Oh's platform was built off a law and order message, stating that political interference and movements to defund the police have made Philadelphia unsafe, citing his own stabbing in 2017. However, Oh was a supporter of minimal force policing and is opposed to stop and frisk policies. Oh stated that his main priorities if elected mayor were to "make Philadelphia safe, create good jobs and provide quality schools in every neighborhood." Oh branded himself as a non-partisan reformer, citing his frequent clashes with the city's Republican party and leadership, and also his desire to improve the standard of living and function of the city government.

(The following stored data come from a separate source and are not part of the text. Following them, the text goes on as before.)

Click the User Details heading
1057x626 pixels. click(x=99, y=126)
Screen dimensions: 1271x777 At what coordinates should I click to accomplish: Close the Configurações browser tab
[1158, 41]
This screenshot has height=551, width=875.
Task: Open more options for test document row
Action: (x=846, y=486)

Oh faced off against Democratic candidate Cherelle Parker, with Oh's campaign focusing mostly on Parker's refusal to engage with him. Parker did not campaign for almost a month after winning the crowded Democratic primary, citing complications to an earlier root canal treatment. After recovering, Parker has refused to debate Oh, claiming that the 7 to 1 voter registration advantage the Democrats had made any effort to interact with Oh a waste of campaign resources. Jennifer Stefano of The Philadelphia Inquirer called Parker's move to cut out Oh "Trumpesque" and "a danger to our democracy." In the five elections since 2003, where the Republicans never got more than 21.7% of the vote, there had always been a debate between the Republican and Democratic candidate.

Oh and Parker saw the stage for the first time at a joint interview at the Please Touch Museum where the pair took questions from a gallery of children from various elementary schools in Philadelphia. Shortly afterwards Parker backtracked and agreed to face off against Oh at a single debate on October 26 on KYW's Philadelphia’s Morning News. As of September 27, Oh has raised $467,000 compared to the $875,000 Parker raised after the primaries. Oh has also reinforced his position as a voice for Philadelphia's ethnic minorities.

Oh's mayoral campaign has been haunted by his lingering Green Beret controversy, with Oh stating during an interview during the race that "I did serve in the Special Forces. I did serve in the Green Berets, the issue is that I was not Special Forces-qualified at the time." The Guardians of the Green Beret, a veterans organization for former Green Berets, took offense to Oh's statement and resurrected the issue in Philadelphia media. Oh argued that prior to a change in Army uniforms in 1993, anyone who wore a green colored Beret was in the special forces, so when he wore one in 2011 he believed himself to be in the Green Berets and apologized for the confusion.

The Associated Press called the election in favor of Parker as soon as the polls closed, and Oh conceded the race shortly before 11pm. With over 90% of the votes counted before midnight, Oh had 25.6% to Parker's 74.4%. Although this was the best Republican showing since the 2003 Philadelphia mayoral election, Oh's performance fell well below expectations he set out at the start of his campaign.

===Asian American Chamber of Commerce for Greater Philadelphia===
In February 2024, Oh was named the new president and CEO of the Asian American Chamber of Commerce for Greater Philadelphia. Oh was involved in the negotiations of Hanwha Group's purchase of the Philly Shipyard from the Aker Group.

==Personal life==
Oh lives in Southwest Philadelphia with his wife, Heesun, and their four children.

In the 1990s, Oh was arrested on gun charges and was found not guilty in a non-jury trial in 1995.

On May 31, 2017, Oh was stabbed in an attempted robbery outside his home while unloading groceries from his car. He underwent emergency surgery at Penn Presbyterian Medical Center. A 24-year-old African American man was identified by Oh in a photo lineup and charged with attempted murder. After 10 months in jail, the man was found not guilty due to a lack of evidence to corroborate Oh's testimony.